In the entries below, find each line bearing the string "computer" and copy it.

Source data →
***
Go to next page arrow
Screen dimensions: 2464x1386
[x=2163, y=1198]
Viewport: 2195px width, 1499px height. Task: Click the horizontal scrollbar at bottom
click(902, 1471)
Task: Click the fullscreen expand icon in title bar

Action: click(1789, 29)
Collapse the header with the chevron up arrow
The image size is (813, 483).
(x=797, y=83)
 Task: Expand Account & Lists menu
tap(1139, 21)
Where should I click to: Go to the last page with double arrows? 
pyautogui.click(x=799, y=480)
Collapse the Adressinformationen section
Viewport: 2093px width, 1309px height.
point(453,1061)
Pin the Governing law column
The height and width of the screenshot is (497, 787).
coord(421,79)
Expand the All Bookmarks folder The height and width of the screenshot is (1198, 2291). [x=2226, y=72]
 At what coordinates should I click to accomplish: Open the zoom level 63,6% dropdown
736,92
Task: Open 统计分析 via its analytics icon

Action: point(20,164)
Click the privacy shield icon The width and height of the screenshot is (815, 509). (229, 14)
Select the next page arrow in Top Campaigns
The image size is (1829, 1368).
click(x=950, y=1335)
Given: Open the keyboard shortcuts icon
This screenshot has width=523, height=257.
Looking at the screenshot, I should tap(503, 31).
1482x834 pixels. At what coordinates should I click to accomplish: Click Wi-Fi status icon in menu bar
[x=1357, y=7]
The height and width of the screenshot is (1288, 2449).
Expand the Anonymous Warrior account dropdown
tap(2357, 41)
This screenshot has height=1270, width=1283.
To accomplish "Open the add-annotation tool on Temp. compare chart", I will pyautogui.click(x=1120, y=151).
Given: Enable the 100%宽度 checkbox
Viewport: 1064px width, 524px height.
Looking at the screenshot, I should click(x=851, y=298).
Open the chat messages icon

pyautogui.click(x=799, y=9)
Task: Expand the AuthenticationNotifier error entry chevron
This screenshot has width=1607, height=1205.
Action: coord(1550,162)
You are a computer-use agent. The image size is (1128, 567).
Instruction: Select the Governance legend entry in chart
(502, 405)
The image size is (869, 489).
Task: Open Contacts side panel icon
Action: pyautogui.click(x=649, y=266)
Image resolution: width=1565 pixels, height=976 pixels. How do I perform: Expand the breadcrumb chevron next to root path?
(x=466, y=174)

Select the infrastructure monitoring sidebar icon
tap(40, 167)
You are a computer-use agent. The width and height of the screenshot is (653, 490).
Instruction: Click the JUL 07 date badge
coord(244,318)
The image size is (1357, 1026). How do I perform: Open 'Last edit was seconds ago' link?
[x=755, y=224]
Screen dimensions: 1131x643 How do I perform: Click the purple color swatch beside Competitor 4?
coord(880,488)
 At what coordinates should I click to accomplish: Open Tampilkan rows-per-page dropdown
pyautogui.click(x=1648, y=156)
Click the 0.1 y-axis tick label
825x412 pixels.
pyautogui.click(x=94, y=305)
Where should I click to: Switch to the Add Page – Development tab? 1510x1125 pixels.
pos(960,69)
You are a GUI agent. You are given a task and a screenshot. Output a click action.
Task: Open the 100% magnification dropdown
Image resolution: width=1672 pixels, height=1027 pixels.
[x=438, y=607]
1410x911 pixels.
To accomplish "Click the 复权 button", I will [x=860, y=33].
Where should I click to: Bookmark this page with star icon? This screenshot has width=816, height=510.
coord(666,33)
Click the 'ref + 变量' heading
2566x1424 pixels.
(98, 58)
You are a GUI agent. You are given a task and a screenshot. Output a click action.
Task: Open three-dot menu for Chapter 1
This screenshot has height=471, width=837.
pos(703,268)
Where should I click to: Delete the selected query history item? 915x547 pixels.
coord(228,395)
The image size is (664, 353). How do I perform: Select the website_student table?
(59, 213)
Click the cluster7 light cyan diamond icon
***
Result of this task →
You are a computer-use agent. The image size is (1128, 567).
You are a computer-use agent. The width and height of the screenshot is (653, 490).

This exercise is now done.